New member here but I'm no stranger to this site! I moved to the houston area two years ago and have been hitting galveston up pretty regularly. I've heard about a magical time when trout can be caught in the surf, let me just say I must have the worst luck ever! Does anyone know how it looks for the weekend? :texasflag


----------



## AndyThomas (May 26, 2012)

It is still a little early for the big bite, but it is coming. June will be the time, just watch the forecast and reports. As soon as the surf greens up for a few days and the wind calms down a tad, the trout will be there. You just have to be there at the right time!


----------



## FishBurd27 (Sep 18, 2012)

And don't get discouraged if you go out and catch nothing on your 1st, 2nd, 3 45678 trips.. while someone stands next to you slaying them. Fishing the surf is a crazy thing sometimes, but can be awesome too!! Good luck


----------



## Smackdaddy53 (Nov 4, 2011)

First fairly calm day im off Ill be there. They are out there as we type...it can be good. Lookin for this!

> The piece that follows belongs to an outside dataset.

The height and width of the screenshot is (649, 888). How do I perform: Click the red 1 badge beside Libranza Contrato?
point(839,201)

http://www.fishingscout.com/scouts/SmackDaddy


----------



## smokin lures (Apr 28, 2012)

Monday is lookin pretty good i'll be there weekend a little rough go to swellinfo .com pretty accurate


----------



## Major29 (Jun 19, 2011)

smokin lures said:


> Monday is lookin pretty good i'll be there weekend a little rough go to swellinfo .com pretty accurate


Sunday "might" be ok. Key word is might. I think Monday will be perfect though, I have caught plenty of trout on the first day it calms down though...I will be there giving it a shot anyway

Sent from my HTC One X using Tapatalk 2


----------



## Saltwater Texan (Apr 19, 2013)

thanks guys!!! ive been trying for a very long time to get it figured out. i will stay vigilant in my quest!!! Lately thats been my first stop in the am to check the surf then i decide where i will wade after that.


----------



## popo1984 (Apr 2, 2009)

im assuming any public beach near jamaica beach would be good?


----------



## Stumpgrinder (Feb 18, 2006)

Usually , by the time you hear about it on the inet....... its over

Galveston surfcams can be your friend


----------



## Drundel (Feb 6, 2006)

popo1984 said:


> im assuming any public beach near jamaica beach would be good?

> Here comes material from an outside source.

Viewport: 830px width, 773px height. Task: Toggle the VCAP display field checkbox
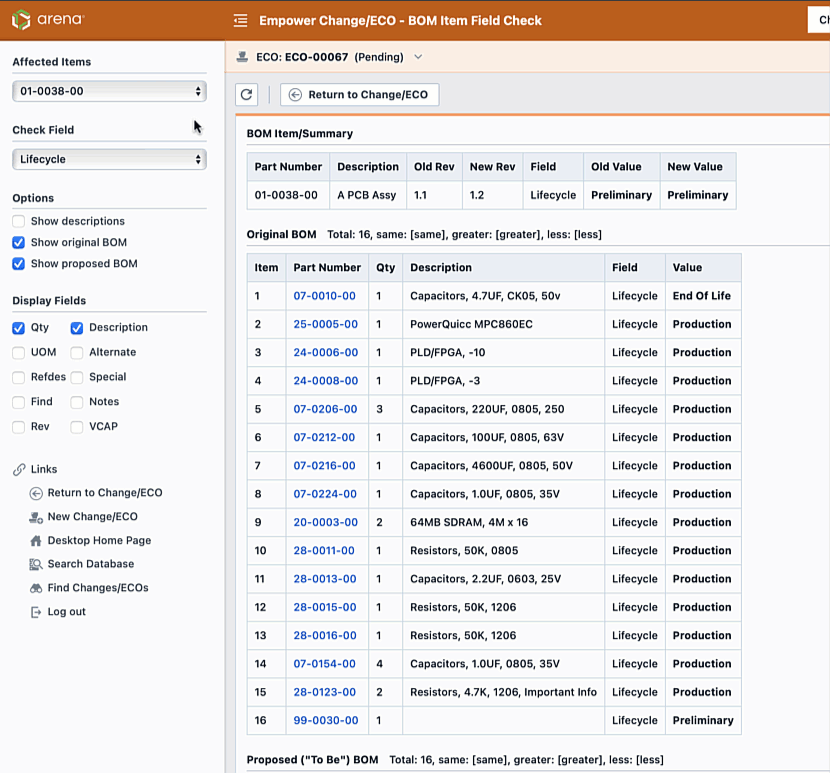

Correct. Just have to get out here and drive. Look for good water, birds, bait jumping etc. I life surf fishing matty better because you can drive much longer on the beach to look for fish vs here you have those **** poles everywhere.


----------



## smgregorek (Apr 24, 2013)

Ill be hitting surf side on Monday hope all the weed is gone by then.


----------